### How to complete this task:
Give the data again in full, with every character unchanged.

------------------------------

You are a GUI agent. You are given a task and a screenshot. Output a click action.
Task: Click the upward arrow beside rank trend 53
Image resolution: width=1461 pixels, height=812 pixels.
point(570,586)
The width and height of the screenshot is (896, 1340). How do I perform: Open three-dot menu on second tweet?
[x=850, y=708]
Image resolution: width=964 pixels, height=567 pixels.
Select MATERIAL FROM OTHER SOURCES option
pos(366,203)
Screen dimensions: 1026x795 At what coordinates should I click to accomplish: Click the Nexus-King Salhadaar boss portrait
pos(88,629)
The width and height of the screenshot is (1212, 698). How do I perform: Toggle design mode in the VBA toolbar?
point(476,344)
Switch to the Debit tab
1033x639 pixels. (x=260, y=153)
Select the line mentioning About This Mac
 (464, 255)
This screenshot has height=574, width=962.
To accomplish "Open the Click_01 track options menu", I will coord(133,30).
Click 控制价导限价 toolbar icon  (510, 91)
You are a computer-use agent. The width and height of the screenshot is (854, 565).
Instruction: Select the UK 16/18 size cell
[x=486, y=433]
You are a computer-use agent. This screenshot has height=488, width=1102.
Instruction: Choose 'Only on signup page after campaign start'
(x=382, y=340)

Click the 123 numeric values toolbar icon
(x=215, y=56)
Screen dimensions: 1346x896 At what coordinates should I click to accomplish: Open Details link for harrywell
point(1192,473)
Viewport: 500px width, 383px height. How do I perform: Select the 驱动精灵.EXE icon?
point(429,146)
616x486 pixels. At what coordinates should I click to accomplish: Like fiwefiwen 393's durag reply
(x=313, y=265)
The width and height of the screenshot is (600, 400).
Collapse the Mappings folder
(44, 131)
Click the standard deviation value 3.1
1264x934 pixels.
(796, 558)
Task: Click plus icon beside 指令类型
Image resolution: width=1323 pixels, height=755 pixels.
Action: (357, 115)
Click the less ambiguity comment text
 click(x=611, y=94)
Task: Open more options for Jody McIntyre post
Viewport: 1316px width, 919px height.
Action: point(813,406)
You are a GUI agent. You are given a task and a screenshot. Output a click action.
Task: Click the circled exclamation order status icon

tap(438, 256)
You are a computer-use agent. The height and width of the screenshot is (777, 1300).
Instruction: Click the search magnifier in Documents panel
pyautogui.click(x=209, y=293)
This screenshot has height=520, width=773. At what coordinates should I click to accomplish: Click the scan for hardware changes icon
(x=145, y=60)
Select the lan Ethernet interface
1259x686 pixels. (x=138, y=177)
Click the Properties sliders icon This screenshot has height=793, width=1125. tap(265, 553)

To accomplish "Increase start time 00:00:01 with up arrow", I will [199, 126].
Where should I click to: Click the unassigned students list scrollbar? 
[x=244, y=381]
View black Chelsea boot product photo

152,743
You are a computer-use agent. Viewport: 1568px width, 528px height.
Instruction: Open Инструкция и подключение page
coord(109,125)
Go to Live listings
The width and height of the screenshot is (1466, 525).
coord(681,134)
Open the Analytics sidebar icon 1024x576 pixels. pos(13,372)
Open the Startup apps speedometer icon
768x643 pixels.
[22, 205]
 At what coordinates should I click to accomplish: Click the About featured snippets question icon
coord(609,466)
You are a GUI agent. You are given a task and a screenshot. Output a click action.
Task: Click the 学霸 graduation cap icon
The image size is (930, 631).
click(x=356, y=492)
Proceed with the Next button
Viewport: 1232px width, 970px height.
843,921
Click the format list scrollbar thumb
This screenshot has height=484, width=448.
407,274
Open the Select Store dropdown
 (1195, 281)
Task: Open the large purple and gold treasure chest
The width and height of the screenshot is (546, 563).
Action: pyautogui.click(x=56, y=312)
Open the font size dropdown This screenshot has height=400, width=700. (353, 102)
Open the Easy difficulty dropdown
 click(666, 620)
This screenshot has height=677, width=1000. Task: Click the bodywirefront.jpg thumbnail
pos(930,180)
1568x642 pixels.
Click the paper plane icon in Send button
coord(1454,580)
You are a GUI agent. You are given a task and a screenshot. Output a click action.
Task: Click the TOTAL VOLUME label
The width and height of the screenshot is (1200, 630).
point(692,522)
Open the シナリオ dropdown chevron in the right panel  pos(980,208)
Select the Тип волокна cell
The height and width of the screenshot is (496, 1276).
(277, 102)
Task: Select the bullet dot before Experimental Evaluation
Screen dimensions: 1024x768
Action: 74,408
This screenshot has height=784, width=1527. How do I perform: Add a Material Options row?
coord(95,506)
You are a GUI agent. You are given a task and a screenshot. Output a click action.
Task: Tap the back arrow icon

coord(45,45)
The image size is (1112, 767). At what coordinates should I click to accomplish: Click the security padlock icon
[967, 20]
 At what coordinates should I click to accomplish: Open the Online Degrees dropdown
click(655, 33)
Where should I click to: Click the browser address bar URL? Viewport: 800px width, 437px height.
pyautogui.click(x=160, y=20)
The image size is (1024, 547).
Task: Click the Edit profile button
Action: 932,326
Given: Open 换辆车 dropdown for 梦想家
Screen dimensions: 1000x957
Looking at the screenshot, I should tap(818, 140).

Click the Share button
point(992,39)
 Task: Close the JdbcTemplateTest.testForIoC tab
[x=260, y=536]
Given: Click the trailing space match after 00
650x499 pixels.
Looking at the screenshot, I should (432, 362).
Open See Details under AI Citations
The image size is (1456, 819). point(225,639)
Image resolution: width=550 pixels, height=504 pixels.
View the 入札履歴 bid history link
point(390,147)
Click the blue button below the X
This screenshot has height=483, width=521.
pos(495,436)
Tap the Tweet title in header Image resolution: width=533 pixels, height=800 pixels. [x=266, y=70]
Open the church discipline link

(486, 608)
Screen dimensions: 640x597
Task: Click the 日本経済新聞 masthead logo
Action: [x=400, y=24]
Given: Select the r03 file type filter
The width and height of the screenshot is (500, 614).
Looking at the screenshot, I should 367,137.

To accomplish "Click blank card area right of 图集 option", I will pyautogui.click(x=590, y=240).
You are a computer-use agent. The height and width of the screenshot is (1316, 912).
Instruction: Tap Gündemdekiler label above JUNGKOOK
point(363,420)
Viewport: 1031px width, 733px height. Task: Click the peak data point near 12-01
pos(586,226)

------------------------------

### Reply:
You are a GUI agent. You are given a task and a screenshot. Output a click action.
Task: Click the upward arrow beside rank trend 53
Image resolution: width=1461 pixels, height=812 pixels.
point(570,586)
The width and height of the screenshot is (896, 1340). How do I perform: Open three-dot menu on second tweet?
[x=850, y=708]
Image resolution: width=964 pixels, height=567 pixels.
Select MATERIAL FROM OTHER SOURCES option
pos(366,203)
Screen dimensions: 1026x795 At what coordinates should I click to accomplish: Click the Nexus-King Salhadaar boss portrait
pos(88,629)
The width and height of the screenshot is (1212, 698). How do I perform: Toggle design mode in the VBA toolbar?
point(476,344)
Switch to the Debit tab
1033x639 pixels. (x=260, y=153)
Select the line mentioning About This Mac
 (464, 255)
This screenshot has height=574, width=962.
To accomplish "Open the Click_01 track options menu", I will coord(133,30).
Click 控制价导限价 toolbar icon  (510, 91)
You are a computer-use agent. The width and height of the screenshot is (854, 565).
Instruction: Select the UK 16/18 size cell
[x=486, y=433]
You are a computer-use agent. This screenshot has height=488, width=1102.
Instruction: Choose 'Only on signup page after campaign start'
(x=382, y=340)

Click the 123 numeric values toolbar icon
(x=215, y=56)
Screen dimensions: 1346x896 At what coordinates should I click to accomplish: Open Details link for harrywell
point(1192,473)
Viewport: 500px width, 383px height. How do I perform: Select the 驱动精灵.EXE icon?
point(429,146)
616x486 pixels. At what coordinates should I click to accomplish: Like fiwefiwen 393's durag reply
(x=313, y=265)
The width and height of the screenshot is (600, 400).
Collapse the Mappings folder
(44, 131)
Click the standard deviation value 3.1
1264x934 pixels.
(796, 558)
Task: Click plus icon beside 指令类型
Image resolution: width=1323 pixels, height=755 pixels.
Action: (357, 115)
Click the less ambiguity comment text
 click(x=611, y=94)
Task: Open more options for Jody McIntyre post
Viewport: 1316px width, 919px height.
Action: point(813,406)
You are a GUI agent. You are given a task and a screenshot. Output a click action.
Task: Click the circled exclamation order status icon

tap(438, 256)
You are a computer-use agent. The height and width of the screenshot is (777, 1300).
Instruction: Click the search magnifier in Documents panel
pyautogui.click(x=209, y=293)
This screenshot has height=520, width=773. At what coordinates should I click to accomplish: Click the scan for hardware changes icon
(x=145, y=60)
Select the lan Ethernet interface
1259x686 pixels. (x=138, y=177)
Click the Properties sliders icon This screenshot has height=793, width=1125. tap(265, 553)

To accomplish "Increase start time 00:00:01 with up arrow", I will [199, 126].
Where should I click to: Click the unassigned students list scrollbar? 
[x=244, y=381]
View black Chelsea boot product photo

152,743
You are a computer-use agent. Viewport: 1568px width, 528px height.
Instruction: Open Инструкция и подключение page
coord(109,125)
Go to Live listings
The width and height of the screenshot is (1466, 525).
coord(681,134)
Open the Analytics sidebar icon 1024x576 pixels. pos(13,372)
Open the Startup apps speedometer icon
768x643 pixels.
[22, 205]
 At what coordinates should I click to accomplish: Click the About featured snippets question icon
coord(609,466)
You are a GUI agent. You are given a task and a screenshot. Output a click action.
Task: Click the 学霸 graduation cap icon
The image size is (930, 631).
click(x=356, y=492)
Proceed with the Next button
Viewport: 1232px width, 970px height.
843,921
Click the format list scrollbar thumb
This screenshot has height=484, width=448.
407,274
Open the Select Store dropdown
 (1195, 281)
Task: Open the large purple and gold treasure chest
The width and height of the screenshot is (546, 563).
Action: pyautogui.click(x=56, y=312)
Open the font size dropdown This screenshot has height=400, width=700. (353, 102)
Open the Easy difficulty dropdown
 click(666, 620)
This screenshot has height=677, width=1000. Task: Click the bodywirefront.jpg thumbnail
pos(930,180)
1568x642 pixels.
Click the paper plane icon in Send button
coord(1454,580)
You are a GUI agent. You are given a task and a screenshot. Output a click action.
Task: Click the TOTAL VOLUME label
The width and height of the screenshot is (1200, 630).
point(692,522)
Open the シナリオ dropdown chevron in the right panel  pos(980,208)
Select the Тип волокна cell
The height and width of the screenshot is (496, 1276).
(277, 102)
Task: Select the bullet dot before Experimental Evaluation
Screen dimensions: 1024x768
Action: 74,408
This screenshot has height=784, width=1527. How do I perform: Add a Material Options row?
coord(95,506)
You are a GUI agent. You are given a task and a screenshot. Output a click action.
Task: Tap the back arrow icon

coord(45,45)
The image size is (1112, 767). At what coordinates should I click to accomplish: Click the security padlock icon
[967, 20]
 At what coordinates should I click to accomplish: Open the Online Degrees dropdown
click(655, 33)
Where should I click to: Click the browser address bar URL? Viewport: 800px width, 437px height.
pyautogui.click(x=160, y=20)
The image size is (1024, 547).
Task: Click the Edit profile button
Action: 932,326
Given: Open 换辆车 dropdown for 梦想家
Screen dimensions: 1000x957
Looking at the screenshot, I should tap(818, 140).

Click the Share button
point(992,39)
 Task: Close the JdbcTemplateTest.testForIoC tab
[x=260, y=536]
Given: Click the trailing space match after 00
650x499 pixels.
Looking at the screenshot, I should (432, 362).
Open See Details under AI Citations
The image size is (1456, 819). point(225,639)
Image resolution: width=550 pixels, height=504 pixels.
View the 入札履歴 bid history link
point(390,147)
Click the blue button below the X
This screenshot has height=483, width=521.
pos(495,436)
Tap the Tweet title in header Image resolution: width=533 pixels, height=800 pixels. [x=266, y=70]
Open the church discipline link

(486, 608)
Screen dimensions: 640x597
Task: Click the 日本経済新聞 masthead logo
Action: [x=400, y=24]
Given: Select the r03 file type filter
The width and height of the screenshot is (500, 614).
Looking at the screenshot, I should 367,137.

To accomplish "Click blank card area right of 图集 option", I will pyautogui.click(x=590, y=240).
You are a computer-use agent. The height and width of the screenshot is (1316, 912).
Instruction: Tap Gündemdekiler label above JUNGKOOK
point(363,420)
Viewport: 1031px width, 733px height. Task: Click the peak data point near 12-01
pos(586,226)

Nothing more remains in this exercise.